Non-fiction comics


Non-fiction comics, also known as graphic non-fiction, is non-fiction in the comics medium, embracing a variety of formats from comic strips to trade paperbacks.

Comic strips and comic books

Traditionally, comic strips have long offered factual material in this category, notably Ripley's Believe It or Not!, John Hix's Strange as It Seems, Ralph Graczak's Our Own Oddities, King Features' Heroes of American History, Gordon Johnston's It Happened in Canada, and others. Dick's Adventures in Dreamland was another attempt by King Features to teach history with comics. Clayton Knight created a strip about aviators, The Hall of Fame of the Air, later collected in a book. Texas History Movies, which began on October 5, 1926, in The Dallas Morning News, received praise from educators, as did America's Best Buy: The Louisiana Purchase, a 1953 daily strip in the New Orleans States, distributed nationally by the Register and Tribune Syndicate, which also handled Will Eisner's The Spirit supplement for Sunday newspapers.
Contemporary nonfiction comic strips include Biographic, Health Capsules, The K Chronicles, and You Can with Beakman and Jax.
Non-fiction was published in numerous comic books in the 1940s, notably Picture News, True Comics and Heroic Comics.
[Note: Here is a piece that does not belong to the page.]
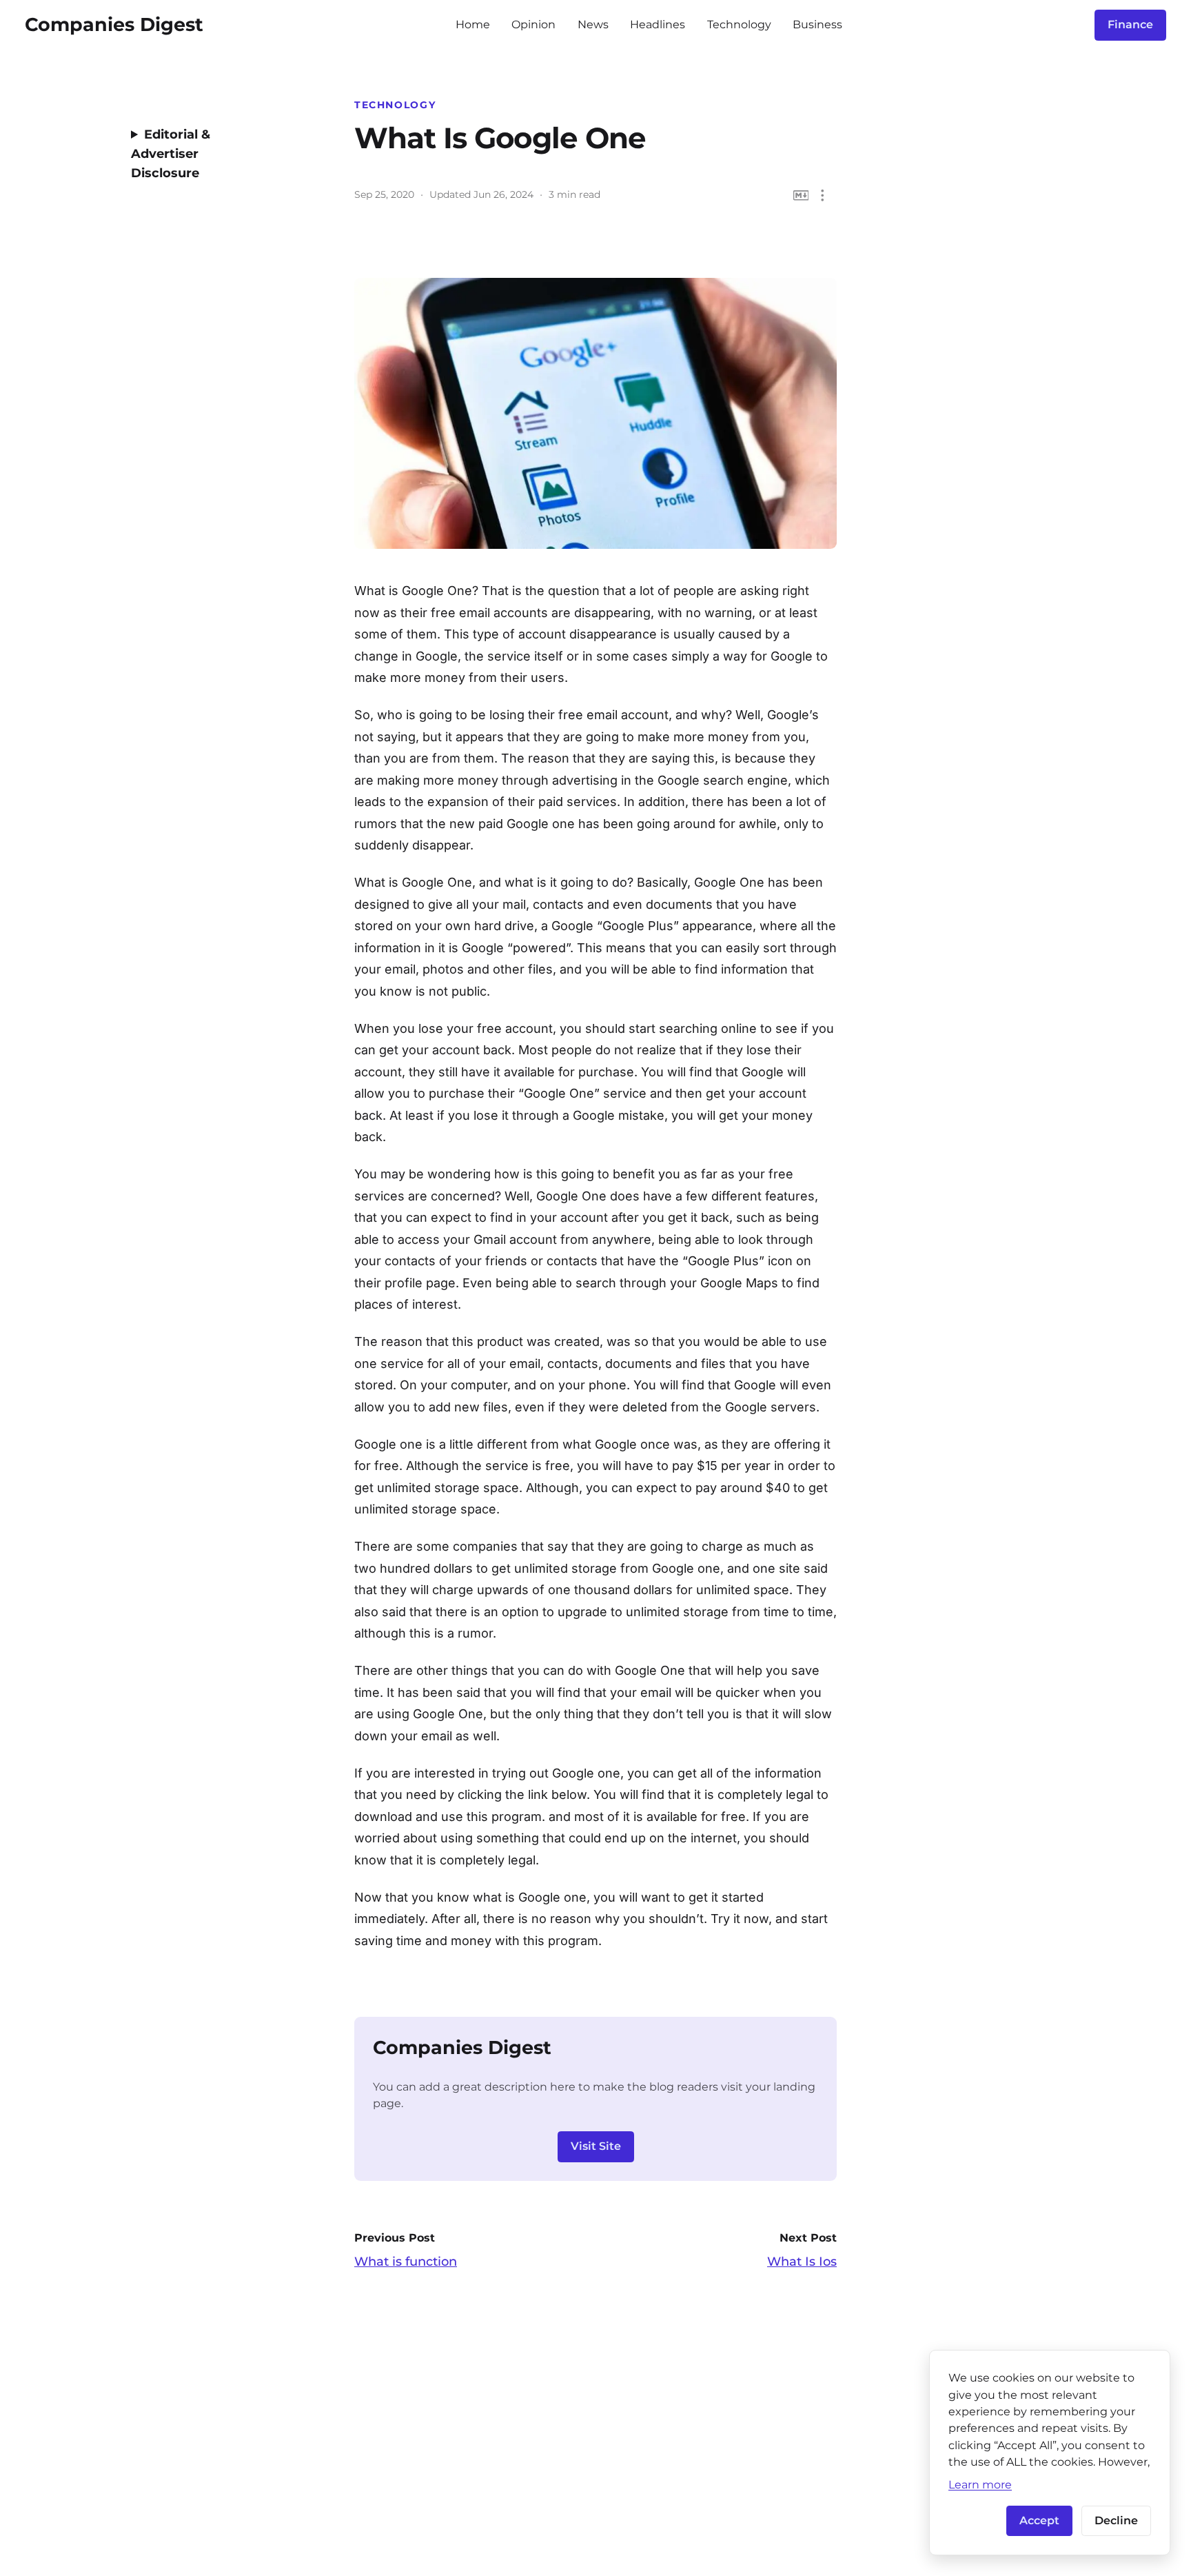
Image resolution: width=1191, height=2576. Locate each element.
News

A notable scripter of this material for 1940s comic books was novelist Patricia Highsmith, who wrote for Real Fact, Real Heroes, and True Comics.
A notable nonfiction comic from the 1950s was the 1957 one-shot Martin Luther King and the Montgomery Story, a 16-page comic book about Martin Luther King, Jr., Rosa Parks, and the Montgomery Bus Boycott published by the Fellowship of Reconciliation.
Fitzgerald Publishing Co. produced the Golden Legacy line of educational black history comic books from 1966 to 1976. Golden Legacy produced biographies of such notable figures as Harriet Tubman, Crispus Attucks, Benjamin Banneker, Matthew Henson, Alexandre Dumas, Frederick Douglass, Robert Smalls, Joseph Cinqué, Thurgood Marshall, Martin Luther King Jr., Alexander Pushkin, Lewis Howard Latimer, and Granville Woods. Golden Legacy was the brainchild of African American accountant Bertram Fitzgerald, who also wrote seven of the volumes. Many of the other contributors to the Golden Legacy series were also black, including Joan Bacchus and Tom Feelings. Other notable contributors included Don Perlin and Tony Tallarico.
Harvey Pekar's originally self-published comic book series American Splendor "helped change the appreciation for, and perceptions of, the graphic novel, the drawn memoir, the autobiographical comic narrative." He was the first author to publicly distribute "memoir comic books."
Larry Gonick produced graphic non-fiction about science and history for more than 30 years.
Joe Sacco's nine-issue series Palestine — about his experiences in the West Bank and the Gaza Strip in December 1991 and January 1992 — broke new ground in the realm of comics journalism.
Other contemporary nonfiction comic books include the For Beginners series and The Manga Guides.

Books

Since the publication of Art Spiegelman's Maus in 1986, there have been many non-fiction "graphic novels" published in the realms of history, biography, autobiography, education, and journalism. Francisca Goldsmith, writing in the School Library Journal in 2008, assembled a "list of essential titles for high schoolers" and reviewed graphic nonfiction by a variety of creators, including Rick Geary, Harvey Pekar, Stan Mack, Joe Sacco, Marjane Satrapi, Osamu Tezuka and Howard Zinn.
Other examples are ' and After 9/11: America’s War on Terror, both by Sid Jacobson and Ernie Colón. Hill & Wang, which published the 9/11 books, has published several other works of graphic non-fiction.
In
', Josh Neufeld documented true stories of survival during Hurricane Katrina as witnessed by the survivors: Denise, a counselor, social worker and sixth-generation New Orleanian; friends Abbas and Darnell, who await the storm in Abbas’s family-run market; pastor's son Kwame, entering his senior year of high school; and the young couple Leo and Michelle, who both grew up in New Orleans. Each confronts the same decision–stay or flee.
In Italian Winter, Davide Toffolo documented a story of two children from Slovenia in Fascist concentration camp in Italy.
In March, U.S. Rep. John Lewis recalled his childhood, his entry into the American civil rights movement and his first encounter with Martin Luther King Jr., and his first experiences with nonviolent resistance. March: Book One was followed by Book Two and Book Three.
In The Forgotten Man Graphic Edition: A New History of the Great Depression, Amity Shlaes recounted her earlier history of America's Great Depression.
Red Quill Books has published a series of political, non-fiction comics including an illustrated version of the Communist Manifesto, a Manga version of Das Capital and the Last Days of Che Guevara.